• Page extract:
## start

Over the last few years, I have made several identity webs. I’ve made some at conferences, one as part of my creative writing program, others for myself, and a couple for demonstration purposes. Here’s what I’ve discovered: they always are a little different, and I always remember or realize something about myself that’s been a surprise and a seed for a story.
At conferences, I’ve appreciated creating and sharing identity webs because of what we find out quickly about each other. Presenters have asked small groups of participants to share their webs, and the conversations built connections that would not have happened otherwise. Yes, we can ask questions and try to find similarities and differences, but identity webs lead quickly to what people prioritize and value in their lives.
Facing History, a website and resource for teaching students about the past in order to create more equity in the future, describes identity webs as tools for considering the many factors that shape who we are, not only as individuals, but also as community members. If you haven’t ever tried making an identity web, you might consider making one now. As an example, I am offering my most recent one, one that I made as a mentor for students who were participating in a virtual writing class.
I leaned on the questions from both the Facing Hard History website, as well as from Sara K. Ahmed’s book, Being the Change, and I tried to answer them in my multi-color notebook page:
- Who am I?
- What are my family connections?
- What do I love?
- What are key events that have impacted me?
- What do I do every day?
- What words might others use to describe you that you might or might not use to describe yourself?
The Importance of Identity Webs for Relationship Building and Supporting Students
I shared my web with my students on the first day I was meeting many of them. We were using a Zoom platform, and there were eleven of them. I share these conditions because some of you may be facing similar circumstances soon. The students asked questions about some of my web. They wanted to know about the key events, and they wanted to know about my daughters. They also related to me as a dog lover, and they asked me about what I liked to cook.
When I asked students to make identity webs of their own, many of them used my format, but others were more creative than I am, using pictures and representational art.

## end

• Record extracts:
## start

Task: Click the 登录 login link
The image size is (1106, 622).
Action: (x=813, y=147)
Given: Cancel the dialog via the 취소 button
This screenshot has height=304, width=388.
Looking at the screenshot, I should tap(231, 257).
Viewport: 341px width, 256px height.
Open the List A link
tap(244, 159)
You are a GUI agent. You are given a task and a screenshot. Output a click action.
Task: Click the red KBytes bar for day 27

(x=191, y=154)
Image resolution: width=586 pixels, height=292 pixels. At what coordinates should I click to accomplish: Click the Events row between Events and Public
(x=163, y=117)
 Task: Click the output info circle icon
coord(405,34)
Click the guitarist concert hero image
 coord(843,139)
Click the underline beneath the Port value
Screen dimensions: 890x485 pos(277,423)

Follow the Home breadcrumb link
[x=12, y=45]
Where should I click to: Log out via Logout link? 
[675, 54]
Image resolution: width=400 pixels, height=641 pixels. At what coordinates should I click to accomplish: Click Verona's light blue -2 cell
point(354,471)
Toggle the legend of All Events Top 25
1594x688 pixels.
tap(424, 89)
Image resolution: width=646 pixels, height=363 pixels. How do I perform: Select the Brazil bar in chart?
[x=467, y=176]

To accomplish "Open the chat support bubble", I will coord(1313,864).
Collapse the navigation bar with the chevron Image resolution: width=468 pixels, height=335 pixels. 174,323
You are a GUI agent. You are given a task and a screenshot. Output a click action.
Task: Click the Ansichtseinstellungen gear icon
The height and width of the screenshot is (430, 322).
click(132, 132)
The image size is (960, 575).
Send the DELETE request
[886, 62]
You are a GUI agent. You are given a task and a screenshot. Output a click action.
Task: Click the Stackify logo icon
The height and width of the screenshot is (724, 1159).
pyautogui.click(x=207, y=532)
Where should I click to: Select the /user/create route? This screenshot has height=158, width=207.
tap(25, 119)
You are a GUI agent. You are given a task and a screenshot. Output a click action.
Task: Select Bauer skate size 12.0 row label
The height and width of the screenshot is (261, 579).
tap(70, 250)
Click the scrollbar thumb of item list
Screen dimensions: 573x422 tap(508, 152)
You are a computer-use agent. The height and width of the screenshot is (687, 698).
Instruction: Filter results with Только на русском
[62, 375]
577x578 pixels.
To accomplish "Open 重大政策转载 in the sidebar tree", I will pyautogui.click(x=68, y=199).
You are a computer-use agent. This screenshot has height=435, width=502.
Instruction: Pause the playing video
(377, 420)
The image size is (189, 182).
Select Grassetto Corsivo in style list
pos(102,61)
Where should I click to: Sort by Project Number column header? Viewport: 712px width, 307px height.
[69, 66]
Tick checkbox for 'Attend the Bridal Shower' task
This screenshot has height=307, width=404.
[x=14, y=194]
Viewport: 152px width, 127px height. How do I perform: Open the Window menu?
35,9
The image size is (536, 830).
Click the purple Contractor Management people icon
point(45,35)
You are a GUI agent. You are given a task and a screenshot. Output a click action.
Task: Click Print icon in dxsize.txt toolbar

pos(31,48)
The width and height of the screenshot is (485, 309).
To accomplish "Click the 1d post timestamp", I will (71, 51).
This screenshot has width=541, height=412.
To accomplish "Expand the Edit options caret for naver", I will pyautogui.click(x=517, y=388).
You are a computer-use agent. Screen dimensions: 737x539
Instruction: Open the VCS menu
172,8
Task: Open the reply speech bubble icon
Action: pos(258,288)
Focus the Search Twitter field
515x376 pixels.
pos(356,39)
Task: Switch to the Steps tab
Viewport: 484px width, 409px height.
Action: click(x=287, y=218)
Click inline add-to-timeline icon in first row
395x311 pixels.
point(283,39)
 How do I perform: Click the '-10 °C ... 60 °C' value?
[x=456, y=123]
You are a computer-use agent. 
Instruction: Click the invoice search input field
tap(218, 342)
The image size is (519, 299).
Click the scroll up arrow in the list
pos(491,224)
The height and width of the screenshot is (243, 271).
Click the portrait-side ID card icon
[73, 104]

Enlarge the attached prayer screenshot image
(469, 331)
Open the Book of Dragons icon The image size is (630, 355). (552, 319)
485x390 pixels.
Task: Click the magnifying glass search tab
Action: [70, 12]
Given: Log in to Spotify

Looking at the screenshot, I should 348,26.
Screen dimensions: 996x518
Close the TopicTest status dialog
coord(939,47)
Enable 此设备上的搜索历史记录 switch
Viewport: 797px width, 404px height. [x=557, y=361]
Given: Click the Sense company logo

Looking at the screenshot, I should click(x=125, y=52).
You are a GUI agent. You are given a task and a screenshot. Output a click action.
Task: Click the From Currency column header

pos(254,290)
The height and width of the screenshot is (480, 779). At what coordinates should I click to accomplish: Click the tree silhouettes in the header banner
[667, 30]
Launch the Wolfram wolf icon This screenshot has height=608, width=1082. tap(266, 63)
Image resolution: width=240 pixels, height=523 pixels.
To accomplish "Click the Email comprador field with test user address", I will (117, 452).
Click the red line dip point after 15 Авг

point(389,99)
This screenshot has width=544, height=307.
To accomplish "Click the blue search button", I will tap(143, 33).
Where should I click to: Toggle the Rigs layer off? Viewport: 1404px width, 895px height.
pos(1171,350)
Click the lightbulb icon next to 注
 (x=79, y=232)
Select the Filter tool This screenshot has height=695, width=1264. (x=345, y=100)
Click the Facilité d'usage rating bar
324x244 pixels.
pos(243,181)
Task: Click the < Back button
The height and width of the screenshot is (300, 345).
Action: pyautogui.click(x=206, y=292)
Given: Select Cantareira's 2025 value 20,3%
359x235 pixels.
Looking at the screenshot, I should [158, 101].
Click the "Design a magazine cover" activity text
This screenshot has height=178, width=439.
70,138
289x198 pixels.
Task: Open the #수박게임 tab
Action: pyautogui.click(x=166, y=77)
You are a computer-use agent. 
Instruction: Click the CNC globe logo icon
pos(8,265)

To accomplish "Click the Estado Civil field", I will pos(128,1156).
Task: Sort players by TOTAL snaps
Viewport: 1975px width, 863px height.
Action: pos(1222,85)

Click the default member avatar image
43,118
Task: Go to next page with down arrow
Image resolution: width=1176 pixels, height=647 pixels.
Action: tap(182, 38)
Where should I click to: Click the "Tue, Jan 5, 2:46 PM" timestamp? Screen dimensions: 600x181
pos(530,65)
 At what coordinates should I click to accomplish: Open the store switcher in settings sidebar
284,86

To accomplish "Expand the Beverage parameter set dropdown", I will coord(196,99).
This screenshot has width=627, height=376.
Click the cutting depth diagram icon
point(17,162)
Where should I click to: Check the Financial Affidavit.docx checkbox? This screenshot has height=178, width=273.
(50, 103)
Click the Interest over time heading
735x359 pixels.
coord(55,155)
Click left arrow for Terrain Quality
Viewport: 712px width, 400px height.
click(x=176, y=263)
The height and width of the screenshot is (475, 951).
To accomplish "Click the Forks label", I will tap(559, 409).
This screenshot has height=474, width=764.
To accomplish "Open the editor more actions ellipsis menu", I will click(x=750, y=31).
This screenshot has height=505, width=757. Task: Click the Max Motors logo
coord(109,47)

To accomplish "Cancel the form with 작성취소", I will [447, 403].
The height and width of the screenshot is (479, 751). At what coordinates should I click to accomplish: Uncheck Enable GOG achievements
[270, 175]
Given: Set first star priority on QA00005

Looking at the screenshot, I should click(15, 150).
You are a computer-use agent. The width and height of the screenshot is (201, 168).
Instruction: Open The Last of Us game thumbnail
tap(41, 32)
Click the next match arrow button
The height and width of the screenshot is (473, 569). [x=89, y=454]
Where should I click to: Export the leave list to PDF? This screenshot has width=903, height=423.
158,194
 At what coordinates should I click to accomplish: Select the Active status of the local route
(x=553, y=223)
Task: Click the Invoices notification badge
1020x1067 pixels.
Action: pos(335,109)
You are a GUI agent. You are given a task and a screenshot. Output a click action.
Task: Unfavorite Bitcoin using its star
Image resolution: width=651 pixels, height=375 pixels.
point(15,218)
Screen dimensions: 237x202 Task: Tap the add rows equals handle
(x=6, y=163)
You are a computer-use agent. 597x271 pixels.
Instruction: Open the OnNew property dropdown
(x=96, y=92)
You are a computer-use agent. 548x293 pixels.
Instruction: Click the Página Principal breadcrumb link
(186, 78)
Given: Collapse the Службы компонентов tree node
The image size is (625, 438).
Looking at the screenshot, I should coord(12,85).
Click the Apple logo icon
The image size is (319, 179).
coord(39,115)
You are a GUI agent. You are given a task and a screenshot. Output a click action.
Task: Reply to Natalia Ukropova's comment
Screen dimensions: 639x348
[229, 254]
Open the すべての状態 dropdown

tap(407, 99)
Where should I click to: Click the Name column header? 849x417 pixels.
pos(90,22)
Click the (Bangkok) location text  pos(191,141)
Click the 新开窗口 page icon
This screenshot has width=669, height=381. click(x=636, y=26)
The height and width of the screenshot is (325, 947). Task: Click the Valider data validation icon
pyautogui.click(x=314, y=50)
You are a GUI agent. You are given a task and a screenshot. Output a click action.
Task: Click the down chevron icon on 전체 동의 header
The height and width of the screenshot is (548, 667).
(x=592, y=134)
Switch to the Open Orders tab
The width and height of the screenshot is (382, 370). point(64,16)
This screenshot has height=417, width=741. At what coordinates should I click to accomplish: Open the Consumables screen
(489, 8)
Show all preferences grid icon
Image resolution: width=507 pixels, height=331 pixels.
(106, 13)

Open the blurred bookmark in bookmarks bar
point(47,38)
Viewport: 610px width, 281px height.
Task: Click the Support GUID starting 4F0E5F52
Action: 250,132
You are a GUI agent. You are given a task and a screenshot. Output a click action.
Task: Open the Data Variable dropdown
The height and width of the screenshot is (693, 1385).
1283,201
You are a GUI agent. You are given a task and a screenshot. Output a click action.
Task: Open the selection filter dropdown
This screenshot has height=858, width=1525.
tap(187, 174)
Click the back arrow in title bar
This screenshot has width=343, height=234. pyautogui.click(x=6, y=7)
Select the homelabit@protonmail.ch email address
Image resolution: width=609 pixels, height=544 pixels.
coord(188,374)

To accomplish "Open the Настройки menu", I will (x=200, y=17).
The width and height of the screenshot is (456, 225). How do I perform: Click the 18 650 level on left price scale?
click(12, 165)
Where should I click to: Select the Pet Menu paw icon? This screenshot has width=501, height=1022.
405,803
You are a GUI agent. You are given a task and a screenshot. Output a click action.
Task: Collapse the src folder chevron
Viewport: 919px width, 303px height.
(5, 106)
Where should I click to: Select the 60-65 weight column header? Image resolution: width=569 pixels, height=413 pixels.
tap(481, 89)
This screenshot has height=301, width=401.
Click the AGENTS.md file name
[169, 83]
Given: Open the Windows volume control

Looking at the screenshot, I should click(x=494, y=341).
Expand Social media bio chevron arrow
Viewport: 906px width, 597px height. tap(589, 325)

## end

• Exercises:
- 1) Copy out the records from the line with "Click the default member avatar image" to the line with "click(x=176, y=263)", both included, with each line kept the same.
- 2) Pick up the piece on identity webs where it ends and keep writing.
The records are unrelated to the text.

• Task-by-task results:
- 1)
Click the default member avatar image
43,118
Task: Go to next page with down arrow
Image resolution: width=1176 pixels, height=647 pixels.
Action: tap(182, 38)
Where should I click to: Click the "Tue, Jan 5, 2:46 PM" timestamp? Screen dimensions: 600x181
pos(530,65)
 At what coordinates should I click to accomplish: Open the store switcher in settings sidebar
284,86

To accomplish "Expand the Beverage parameter set dropdown", I will coord(196,99).
This screenshot has width=627, height=376.
Click the cutting depth diagram icon
point(17,162)
Where should I click to: Check the Financial Affidavit.docx checkbox? This screenshot has height=178, width=273.
(50, 103)
Click the Interest over time heading
735x359 pixels.
coord(55,155)
Click left arrow for Terrain Quality
Viewport: 712px width, 400px height.
click(x=176, y=263)

- 2)
Donald Graves, a leader in writing workshop instruction, suggests that teachers should know at least ten things about their students before teaching them. Identity webs lead to understanding students quickly and effectively while also leading to authentic questions and conversations. Looking at these two sample webs, I have inroads for conversations about small spaces, moving, dogs, siblings, family gatherings. Another student whose web is not pictured here shared about her nervousness and anxiety with new situations. Her web led to a conversation about how we could make the online learning platform and week of virtual writing camp feel safe and important. Without the web, I might have figured those aspects out, but it would have taken longer. Through the web, I gained immediate insights into a child’s insecurities and therefore could promptly address them and support her.
Using Identity Webs for Idea Generation
Because one of the branches of my web focused on key events, I had a few story ideas right there for myself. Students loved telling each other about their own key events, and they realized that these could turn into personal narratives. Additionally, they had tapped into the power of verbal rehearsal since they told each other about those key events. One child had been bitten by a dog, a story she told with enthusiasm, drama, and detail. As soon as she had a chance, she wrote a fabulous rendition of the dog attack — not an experience she’d want to relive, but a powerful story with high emotional impact!
We also used our identity webs to write “Where I’m From” poems, and students could use various branches of their webs to create stanzas. Kathleen will be writing in depth about using poetry to build communities, but using George Ella Lyon’s Where I’m From poem in conjunction with identity webs to inspire students to write their own identity poems. NPR also has a collection of mentor poems to use as inspiration. When students use their identity webs as a springboard for writing, whether they write poems, narratives, or even information pieces, students are writing about something that matters to them and they are writing material that helps teachers get to know them and build relationships. This can happen regardless of the fall 2020 teaching platform, and it honors students’ lives and gives them a platform for being heard and honored.
Using Identity Webs to Build Community
While using identity webs to get to know students and help them generate writing ideas and topics are powerful practices, identity webs also can be used for students to get to know each other, understand a variety of cultures, and practice speaking and listening skills.
In a 2020 podcast from Dr. Sheldon Eakins of the Leading Equity Center, he interviews Kelisa Wing who offers a more interactive way for students to explore identity. Kelisa Wing is a Professional Development Specialist and has written books about equity and social justice. She suggests finding out about identities by having students interview each other, looking for common ground. “Have them interview their classmates and get to know the classmates and where they come from and who they are.” This interview puts the onus on the interviewer to introduce and share important elements of someone else’s identity. While this activity serves several objectives including speaking and listening skills, it also helps establish common ground for students as they learn about backgrounds, cultures, and identities, all of which build cultural responsiveness in classrooms.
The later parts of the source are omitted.